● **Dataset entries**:
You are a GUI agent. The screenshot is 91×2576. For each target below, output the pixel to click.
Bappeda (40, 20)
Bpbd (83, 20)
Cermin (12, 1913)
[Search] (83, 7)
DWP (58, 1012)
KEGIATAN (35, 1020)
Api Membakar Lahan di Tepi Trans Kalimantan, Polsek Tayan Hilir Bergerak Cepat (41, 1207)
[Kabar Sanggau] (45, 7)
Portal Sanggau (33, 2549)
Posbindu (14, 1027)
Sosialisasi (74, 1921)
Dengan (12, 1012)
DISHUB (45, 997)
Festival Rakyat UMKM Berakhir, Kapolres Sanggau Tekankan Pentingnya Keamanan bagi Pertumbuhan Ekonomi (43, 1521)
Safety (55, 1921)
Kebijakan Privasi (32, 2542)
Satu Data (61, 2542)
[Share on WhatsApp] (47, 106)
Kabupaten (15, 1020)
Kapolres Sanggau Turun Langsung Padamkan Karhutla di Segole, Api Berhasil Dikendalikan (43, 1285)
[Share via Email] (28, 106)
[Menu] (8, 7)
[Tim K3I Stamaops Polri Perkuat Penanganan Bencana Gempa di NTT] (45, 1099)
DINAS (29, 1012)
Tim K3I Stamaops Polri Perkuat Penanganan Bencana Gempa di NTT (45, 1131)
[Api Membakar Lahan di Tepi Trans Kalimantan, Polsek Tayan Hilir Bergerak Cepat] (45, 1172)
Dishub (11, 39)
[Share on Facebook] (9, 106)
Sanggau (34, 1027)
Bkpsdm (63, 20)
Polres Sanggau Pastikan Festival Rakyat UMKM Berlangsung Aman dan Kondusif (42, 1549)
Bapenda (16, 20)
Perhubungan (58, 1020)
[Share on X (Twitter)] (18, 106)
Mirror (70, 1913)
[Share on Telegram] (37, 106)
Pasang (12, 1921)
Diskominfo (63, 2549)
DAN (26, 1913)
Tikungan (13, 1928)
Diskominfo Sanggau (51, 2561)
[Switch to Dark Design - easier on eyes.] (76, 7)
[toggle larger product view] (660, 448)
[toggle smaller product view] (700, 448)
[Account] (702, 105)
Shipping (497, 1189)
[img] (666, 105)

● **PROBLEM DETAILS**: Copy every line above exactly.

● **EXERCISE OUTPUT**:
You are a GUI agent. The screenshot is 91×2576. For each target below, output the pixel to click.
Bappeda (40, 20)
Bpbd (83, 20)
Cermin (12, 1913)
[Search] (83, 7)
DWP (58, 1012)
KEGIATAN (35, 1020)
Api Membakar Lahan di Tepi Trans Kalimantan, Polsek Tayan Hilir Bergerak Cepat (41, 1207)
[Kabar Sanggau] (45, 7)
Portal Sanggau (33, 2549)
Posbindu (14, 1027)
Sosialisasi (74, 1921)
Dengan (12, 1012)
DISHUB (45, 997)
Festival Rakyat UMKM Berakhir, Kapolres Sanggau Tekankan Pentingnya Keamanan bagi Pertumbuhan Ekonomi (43, 1521)
Safety (55, 1921)
Kebijakan Privasi (32, 2542)
Satu Data (61, 2542)
[Share on WhatsApp] (47, 106)
Kabupaten (15, 1020)
Kapolres Sanggau Turun Langsung Padamkan Karhutla di Segole, Api Berhasil Dikendalikan (43, 1285)
[Share via Email] (28, 106)
[Menu] (8, 7)
[Tim K3I Stamaops Polri Perkuat Penanganan Bencana Gempa di NTT] (45, 1099)
DINAS (29, 1012)
Tim K3I Stamaops Polri Perkuat Penanganan Bencana Gempa di NTT (45, 1131)
[Api Membakar Lahan di Tepi Trans Kalimantan, Polsek Tayan Hilir Bergerak Cepat] (45, 1172)
Dishub (11, 39)
[Share on Facebook] (9, 106)
Sanggau (34, 1027)
Bkpsdm (63, 20)
Polres Sanggau Pastikan Festival Rakyat UMKM Berlangsung Aman dan Kondusif (42, 1549)
Bapenda (16, 20)
Perhubungan (58, 1020)
[Share on X (Twitter)] (18, 106)
Mirror (70, 1913)
[Share on Telegram] (37, 106)
Pasang (12, 1921)
Diskominfo (63, 2549)
DAN (26, 1913)
Tikungan (13, 1928)
Diskominfo Sanggau (51, 2561)
[Switch to Dark Design - easier on eyes.] (76, 7)
[toggle larger product view] (660, 448)
[toggle smaller product view] (700, 448)
[Account] (702, 105)
Shipping (497, 1189)
[img] (666, 105)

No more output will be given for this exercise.